• [Aangeleverd fragment]:
....
"Cultuur als wapen tegen armoede en uitsluiting"

Wie was Joseph Wresinski?

Onze Stichting draagt de naam van de Franse priester Joseph Wresinski. In dit artikel leest u over het leven van deze bijzondere man en wat deze heeft betekent in de strijd tegen wereldwijde armoede.

De franse Joseph Wresinski wordt vlak voor het einde van de 1e wereldoorlog geboren in Anger, Frankrijk. Zijn moeder is een Spaanse, zijn vader een Poolse emigrant. Het gezin Wresinki leeft in een interneringskamp. Emigranten uit West-Polen (destijds Duits grondgebied) zijn in Frankrijk ongewenst.

Familie Wresinski

Na WO 1 verhuist het gezin naar een achterstandsbuurt. Het komt te wonen in een oude vervallen smederij. Een van de wanden is gemaakt van sinaasappelkistjes, behangen met krantenpapier. Omdat het gezin Wresinski leeft in extreme armoede moet Joseph als jongetje van vijf, zes zeven… jaar al helpen bij het onderhoud van het gezin. Daarom gaat hij elke ochtend in alle vroegte naar het klooster van de Goede Herder, om als misdienaartje te helpen bij het dienen van de mis. Hiervoor krijgt zijn moeder aan het eind van de week een paar stuivers. ‘s Middags maakt Joseph de tocht naar het klooster nogmaals, nu om overgebleven eten op te halen in een conservenblik. Hij raapt kolen bij de gasfabriek, laat elke dag samen met zijn broer de geit uit op het naburig veldje – een geit die zijn moeder heeft kunnen kopen vlak na de geboorte van haar oudste dochter, zodat er wat melk is voor het gezin – en hij helpt de paardenslager bij het rondbrengen van vlees. In ruil daarvoor krijgt het gezin wat vlees toegestopt. Al dit werk doet hij in de wetenschap dat hij anders is dan andere kinderen, want arm. Op later leeftijd beschrijft hij dit als ‘de wegen van schaamte uit mijn kinderjaren’.
....
• [Gegevensdeel]:
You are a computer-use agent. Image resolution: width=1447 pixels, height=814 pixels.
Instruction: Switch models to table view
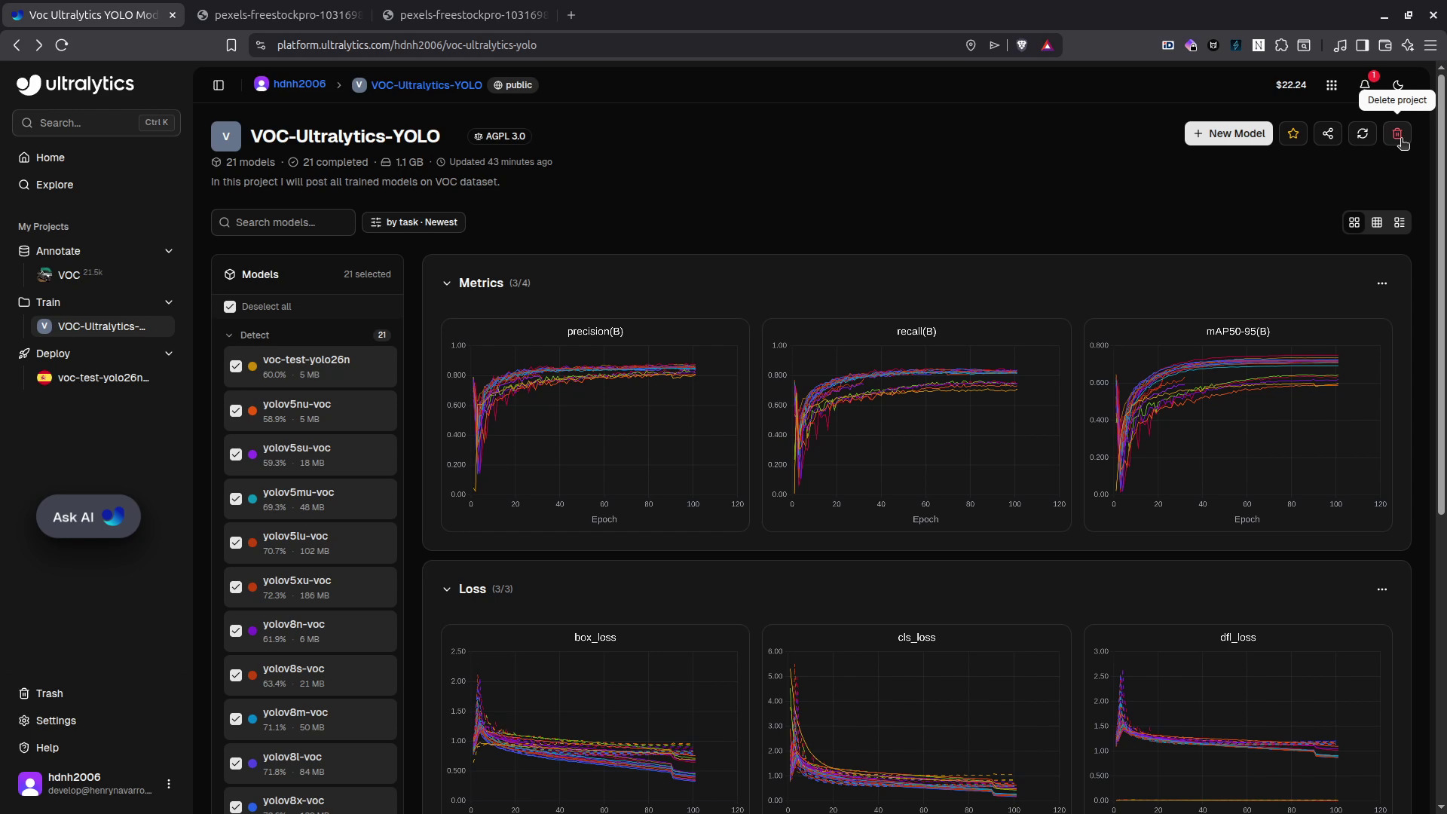coord(1378,222)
....
• [Doel A]: Vertaal de zin "Een van de wanden is gemaakt van sinaasappelkistjes, behangen met krantenpapier." uit de tekst over Joseph Wresinski in het Engels.
• [Doel B]: Schrijf uit de tekst over Joseph Wresinski letterlijk over wat staat van "De franse Joseph" tot en met "in Frankrijk ongewenst.".
Het materiaal speelt hierbij geen enkele rol.

• [Schriftelijk antwoord A]: One of the walls is made of orange crates, papered with newspaper.

• [Schriftelijk antwoord B]:
De franse Joseph Wresinski wordt vlak voor het einde van de 1e wereldoorlog geboren in Anger, Frankrijk. Zijn moeder is een Spaanse, zijn vader een Poolse emigrant. Het gezin Wresinki leeft in een interneringskamp. Emigranten uit West-Polen (destijds Duits grondgebied) zijn in Frankrijk ongewenst.